Florian Kastenmeier kämpfte sich durch die TV-Interviews, Tim Oberdorf rang nach Worten – und während um sie herum alles in königsblauem Jubel versank, blickte Fortuna auf die 90 Minuten zurück und schon in die nahe Zukunft. Diese 0:1-Niederlage auf Schalke tat weh, nicht nur weil sie den Gastgebern den Aufstieg in die Bundesliga bescherte. Minutenlang bebte die Arena, auf den Rängen und dem Rasen kannte die Ekstase keine Grenzen. Und mittendrin standen die Düsseldorfer, die sich am späten Freitagabend im Bauch der Arena fragten, wie sich ein Zweitliga-Spiel, das Mut machte, am Ende doch so bitter anfühlen konnte.

Kostenpflichtiger Inhalt Und trotz der Enttäuschung über das 0:1 war im Lager der Rheinländer niemand niedergeschlagen – im Gegenteil. „Wir müssen es als Entwicklung sehen. Wir hatten Magdeburg als erstes Spiel von Alex, dann Dresden. Das dritte haben wir hier gut gespielt, und darauf müssen wir aufbauen“, sagte Sportvorstand Sven Mislintat und bezog sich dabei auf den neuen Coach Alexander Ende. Der 46-Jährige richtete nach dem Auftritt seiner Mannschaft mitten in der Schalker Partynacht ebenfalls den Blick nach vorne. „Wir haben jetzt in zwei Spielen die richtigen Signale gesendet“, sagte der Coach, der mit den Rot-Weißen auch auf Schalke an den Dresden-Sieg anknüpfen wollte.

Das gelang zwar ergebnistechnisch nicht, doch die Leistung machte Mut. „Die Haltung ist gut. Die Jungs haben gefightet und waren füreinander da. Sie haben die wichtigen Signale gesendet und gezeigt, dass wir für etwas gut sind“, berichtete Ende. „Es hat ein kleines bisschen gefehlt, und das müssen wir draufpacken.“ Das dann am kommenden Sonntag, wenn die SV Elversberg ab 13 Uhr in Düsseldorf gastiert. Gegen die Saarländer baut Ende auf den Faktor Fans – jene, die zu S04 hielten, halfen den Schalkern am Freitagabend auf den Rängen enorm.
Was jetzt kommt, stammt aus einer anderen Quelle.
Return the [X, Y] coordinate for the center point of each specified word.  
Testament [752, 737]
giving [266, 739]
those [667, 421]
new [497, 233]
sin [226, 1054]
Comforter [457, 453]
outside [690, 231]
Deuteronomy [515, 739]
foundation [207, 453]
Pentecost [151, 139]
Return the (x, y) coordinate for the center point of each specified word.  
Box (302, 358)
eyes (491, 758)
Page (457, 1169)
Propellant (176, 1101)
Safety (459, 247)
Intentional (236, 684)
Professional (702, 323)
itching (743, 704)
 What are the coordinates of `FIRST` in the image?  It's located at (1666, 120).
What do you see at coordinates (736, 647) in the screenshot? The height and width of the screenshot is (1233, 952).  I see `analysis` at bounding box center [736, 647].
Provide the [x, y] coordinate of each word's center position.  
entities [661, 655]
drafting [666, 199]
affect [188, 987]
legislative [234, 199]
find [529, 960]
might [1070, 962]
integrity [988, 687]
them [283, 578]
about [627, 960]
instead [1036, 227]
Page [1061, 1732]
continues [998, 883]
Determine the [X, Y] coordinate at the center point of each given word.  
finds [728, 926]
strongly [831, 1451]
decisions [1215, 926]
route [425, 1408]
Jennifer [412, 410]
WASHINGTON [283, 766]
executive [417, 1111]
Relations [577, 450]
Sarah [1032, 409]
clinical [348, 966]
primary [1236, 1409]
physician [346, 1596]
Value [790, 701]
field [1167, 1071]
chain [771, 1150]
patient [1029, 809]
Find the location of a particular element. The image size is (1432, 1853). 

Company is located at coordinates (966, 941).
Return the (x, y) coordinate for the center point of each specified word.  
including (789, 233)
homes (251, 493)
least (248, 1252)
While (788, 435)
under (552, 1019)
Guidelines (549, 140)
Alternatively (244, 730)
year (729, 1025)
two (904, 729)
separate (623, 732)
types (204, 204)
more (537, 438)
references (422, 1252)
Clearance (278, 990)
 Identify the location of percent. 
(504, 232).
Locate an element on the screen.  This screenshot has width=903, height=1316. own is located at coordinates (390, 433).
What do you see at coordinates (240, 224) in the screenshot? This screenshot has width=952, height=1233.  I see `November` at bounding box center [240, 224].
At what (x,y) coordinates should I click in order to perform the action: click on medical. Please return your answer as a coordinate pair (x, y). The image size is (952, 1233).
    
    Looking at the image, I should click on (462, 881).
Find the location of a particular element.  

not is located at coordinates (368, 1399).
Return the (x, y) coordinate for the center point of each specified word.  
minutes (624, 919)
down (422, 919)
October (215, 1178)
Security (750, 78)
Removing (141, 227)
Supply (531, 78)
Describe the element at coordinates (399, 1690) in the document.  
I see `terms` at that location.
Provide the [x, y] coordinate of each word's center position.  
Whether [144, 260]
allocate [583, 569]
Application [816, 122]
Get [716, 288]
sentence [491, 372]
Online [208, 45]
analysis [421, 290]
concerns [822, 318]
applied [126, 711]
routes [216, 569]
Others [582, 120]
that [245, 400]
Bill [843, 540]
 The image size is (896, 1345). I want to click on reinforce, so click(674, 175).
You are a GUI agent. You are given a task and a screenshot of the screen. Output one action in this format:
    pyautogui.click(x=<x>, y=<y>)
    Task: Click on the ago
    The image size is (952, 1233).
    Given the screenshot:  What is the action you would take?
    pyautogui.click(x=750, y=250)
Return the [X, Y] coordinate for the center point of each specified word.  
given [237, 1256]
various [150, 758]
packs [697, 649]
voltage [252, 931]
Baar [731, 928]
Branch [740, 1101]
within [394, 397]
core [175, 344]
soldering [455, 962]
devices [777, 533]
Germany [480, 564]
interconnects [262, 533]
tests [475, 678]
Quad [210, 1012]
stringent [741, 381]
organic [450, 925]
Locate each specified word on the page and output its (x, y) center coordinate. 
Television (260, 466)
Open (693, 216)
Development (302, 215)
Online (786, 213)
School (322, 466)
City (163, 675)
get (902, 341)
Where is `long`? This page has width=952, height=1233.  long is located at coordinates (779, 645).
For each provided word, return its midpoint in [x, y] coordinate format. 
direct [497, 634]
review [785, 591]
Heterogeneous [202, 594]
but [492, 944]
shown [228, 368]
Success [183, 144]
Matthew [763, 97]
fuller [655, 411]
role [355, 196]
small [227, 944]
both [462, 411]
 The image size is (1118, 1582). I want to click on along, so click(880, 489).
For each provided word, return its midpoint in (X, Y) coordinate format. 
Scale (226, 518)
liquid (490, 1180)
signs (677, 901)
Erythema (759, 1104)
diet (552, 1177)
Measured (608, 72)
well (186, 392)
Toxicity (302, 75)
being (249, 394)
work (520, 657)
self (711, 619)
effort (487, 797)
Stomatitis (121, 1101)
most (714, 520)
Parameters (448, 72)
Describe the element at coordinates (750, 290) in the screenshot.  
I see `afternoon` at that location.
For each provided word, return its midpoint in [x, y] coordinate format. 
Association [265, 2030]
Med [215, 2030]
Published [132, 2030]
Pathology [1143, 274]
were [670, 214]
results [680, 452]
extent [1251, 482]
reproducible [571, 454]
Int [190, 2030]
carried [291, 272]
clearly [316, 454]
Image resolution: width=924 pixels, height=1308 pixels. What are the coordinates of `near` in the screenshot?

Diesen Effekt erhofft sich Ende nun aufseiten der Fortuna gegen Elversberg. „Wenn man sich vorstellt, dass wir hoffentlich am Sonntag mit 50.000 Zuschauern, die uns im Rücken stehen, spielen, dann müssen wir ganz viel von Freitag (das Dresden-Spiel, Anm. d. Red.) transportieren“, betonte Ende. „Wir werden von den Jungs draußen getragen. Dieses Zusammenspiel kann mehr Kraft und mehr Emotionen bewirken.“ Darauf baute auch Mislintat. „Das wird gegen Elversberg ein ganz anderes Spiel mit einem anderen Ansatz des Gegners. Es gibt Dinge, auf die wir aufbauen können. Hoffentlich mit 50.000 und einer richtig geilen Atmosphäre und in jedem Zweikampf so, wie wir es gegen Schalke gemacht haben.“ Dann ist gegen die SVE vielleicht etwas drin, um in diesem Spiel Punkte für den Ligaverbleib zu sammeln.